Zwei Tage fahren wir danach durch die Moseldörfer und beschließen, diese irgendwann mit dem Fahrrad abzufahren.
In der Nähe von Koblenz machen wir uns langsam auf die Heimreise. Auf dem Weg schauen wir noch in Wetzlar, Bad Wildungen und Bad Frankenhausen vorbei, bevor wir in der schönsten Stadt der Welt einfahren – Berlin.
4 Kommentare
Christel
Hallo Sylke,
schön,dass es Euch so gut geht.Ich hatte eben spontan den Gedanken wieviel Stunden ich im Büro verbracht hatte,seitdem Du unterwegs bist: 3800 Stunden ,ürg.Es sei Euch gegönnt.Vielleicht erkundigt Ihr irgendwann die Weinberge in diesem Land mit Weinprobe.Das wärs doch ,die Landschaften dort sind auch herrlich.Burgen finde ich auch toll.Kennt Ihr die Marksburg? Ansonsten freue ich mich weiterhin auf tolle Bilder von Euch 🙂
Sylke
Hallo Christel,
die Marksburg kennen wir noch nicht. Ich werde sie gleich auf unsere „Noch-Ansehen-Liste“ setzen.

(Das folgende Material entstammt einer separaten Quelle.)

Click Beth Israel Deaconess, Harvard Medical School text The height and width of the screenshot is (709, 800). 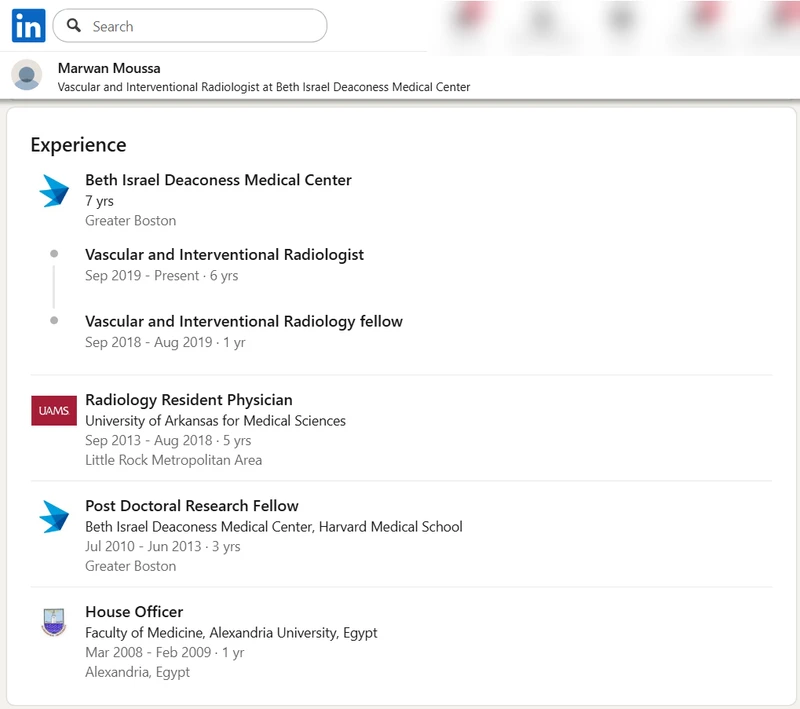(x=273, y=527)
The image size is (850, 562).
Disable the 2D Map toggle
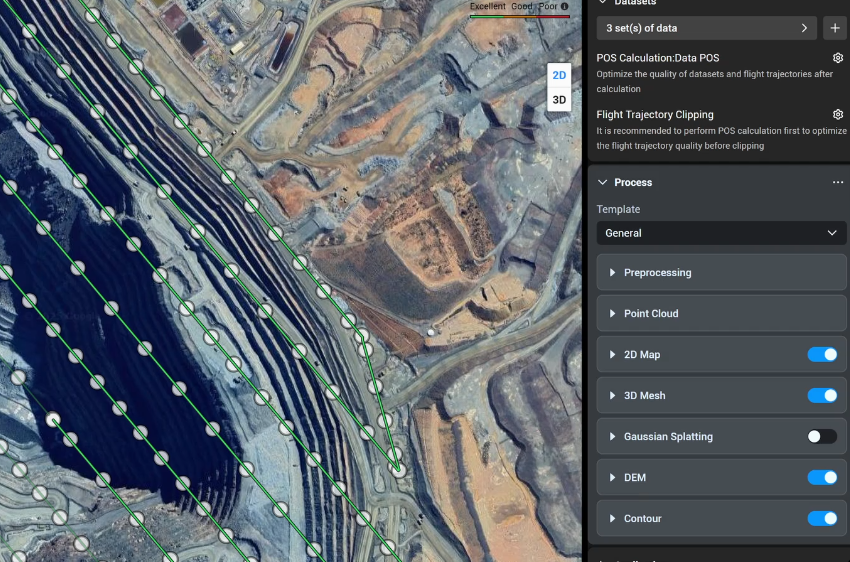click(822, 355)
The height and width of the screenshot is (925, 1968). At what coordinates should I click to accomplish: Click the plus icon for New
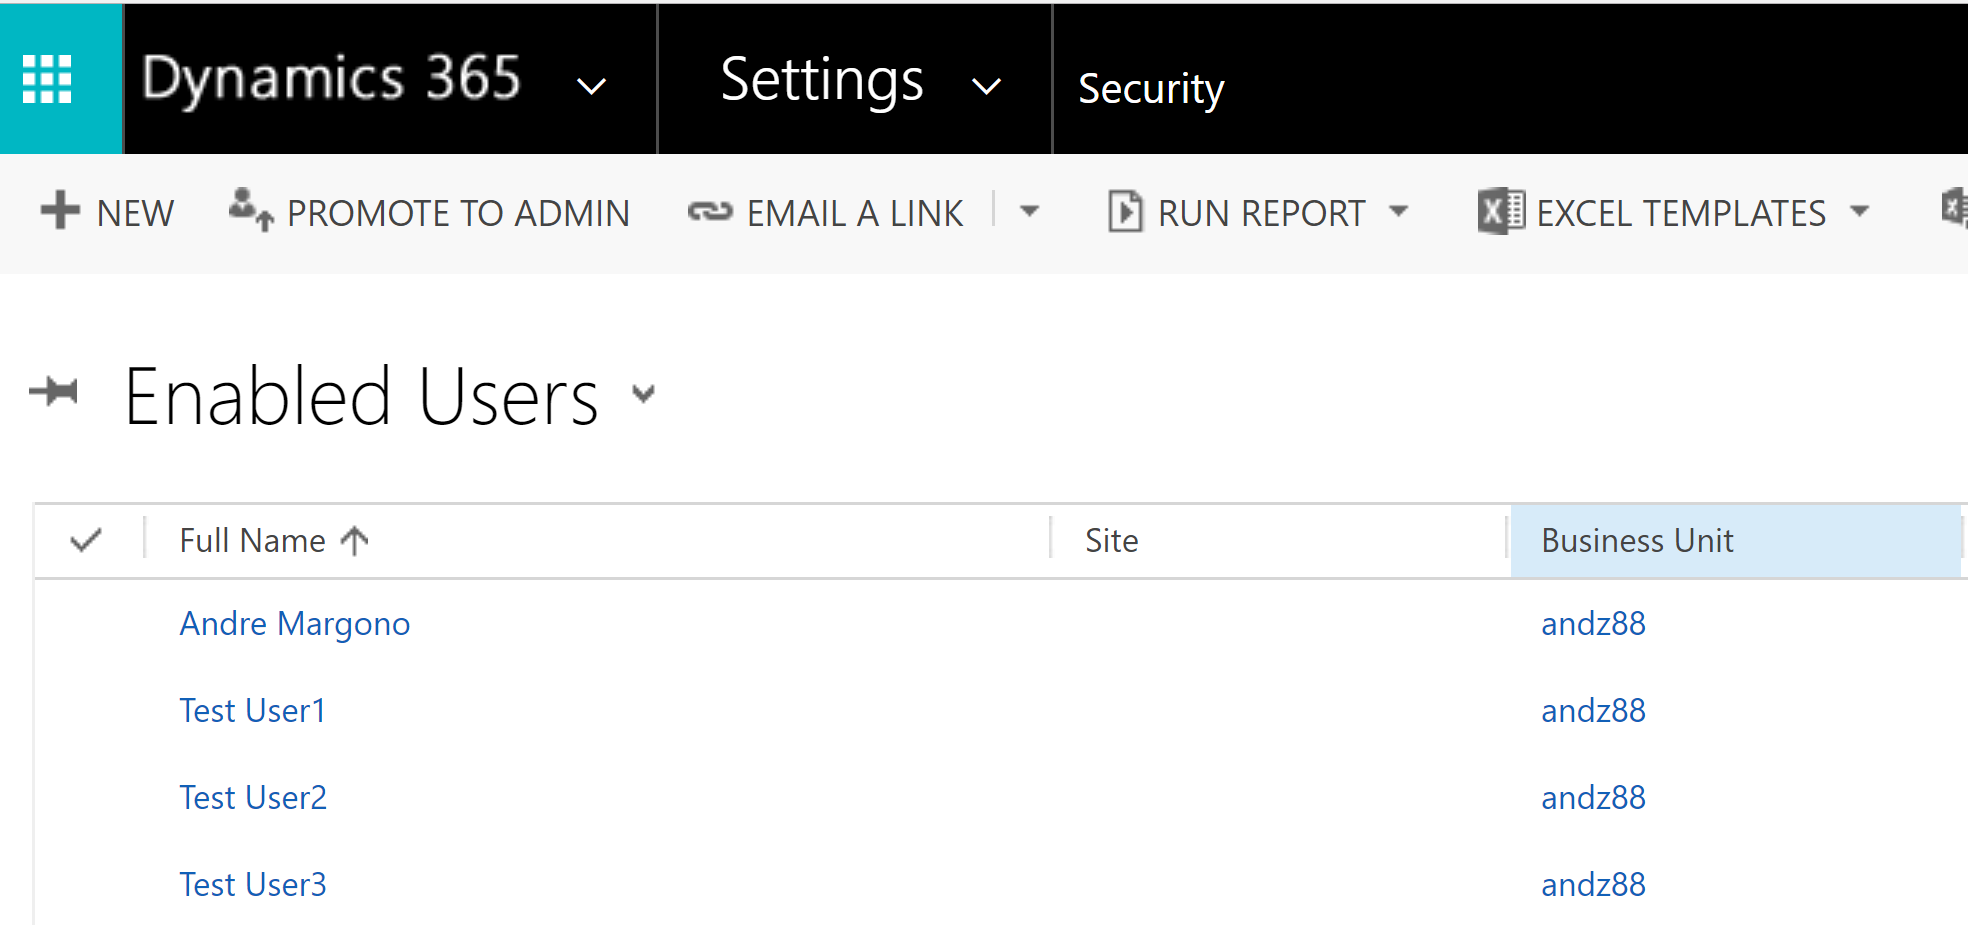(x=60, y=211)
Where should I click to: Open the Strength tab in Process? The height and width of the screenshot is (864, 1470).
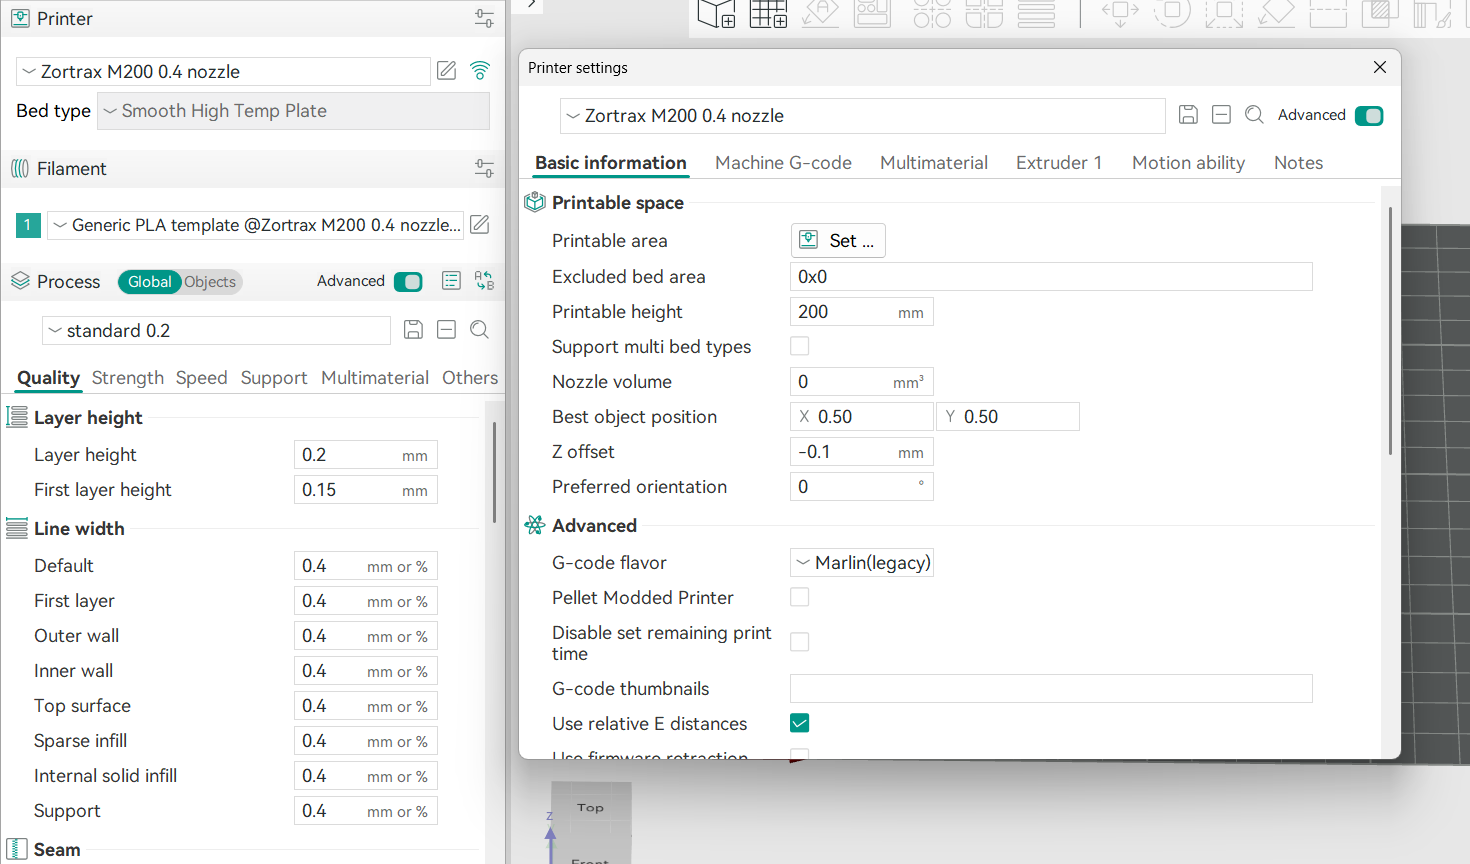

Mit dem Wein, dass ist so ein Ding. Ich würde gerne eine Weinverkostungstour an der Mosel oder im Saale-Unstrut-Land machen. Ich sehe uns schon mit abgespreiztem kleinem Finger das Weinglas haltend im mittelalterlichen Weinkellern stehen, aber wir trinken keinen Wein. Also müssen wir uns eine Traubensaftverkostung suchen, irgendwie fehlt dem wieder der Flair. Naja egal, dann lassen wir unsere Augen die Schönheit der Natur aufsaugen.
Liebe Grüße Sylke
Konny
Ja ja, warum eigentlich in die Ferne schweifen? Mal wieder ein toller Bericht, der mich bestärkt, Deutschland einmal zu erwandern. Bei dem Bild „liegende Sylke“ dachte ich sofort an das zuvor beschriebene „Bier, dass uns nach dem Tag ordentlich ins Schwanken bringt“. Umwerfend! 😉 Genau so schön wie das Straßengespräch der Superhelden. Find ich schön. Dass es das Bild des Straßenbaus in eure „Top-Liste“ schafft, zeigt mal wieder euren anderen Blick auf die Dinge. Ganz liebe Grüße und vielen Dank für die Begegnungen, Konny
Sylke
Hallo Konny,
unser Heimatland ist wirklich schön und das mit dem Erwandern haben wir auch schon mal angedacht. Im Moment versuchen wir uns an Fahrradtouren (wobei mein Hintern eher fürs Wandern ist ;o) ). Der Straßenbau in Deutschland ist ein Hammer, keine Stadt ohne großes Loch in der Mitte. Keine Straße ohne Umleitung. So lernt man auch mal neue Wege kennen, nur Zeit muss man haben…
Ganz liebe Grüße zurück und weiterhin ganz viel Erlebnishunger.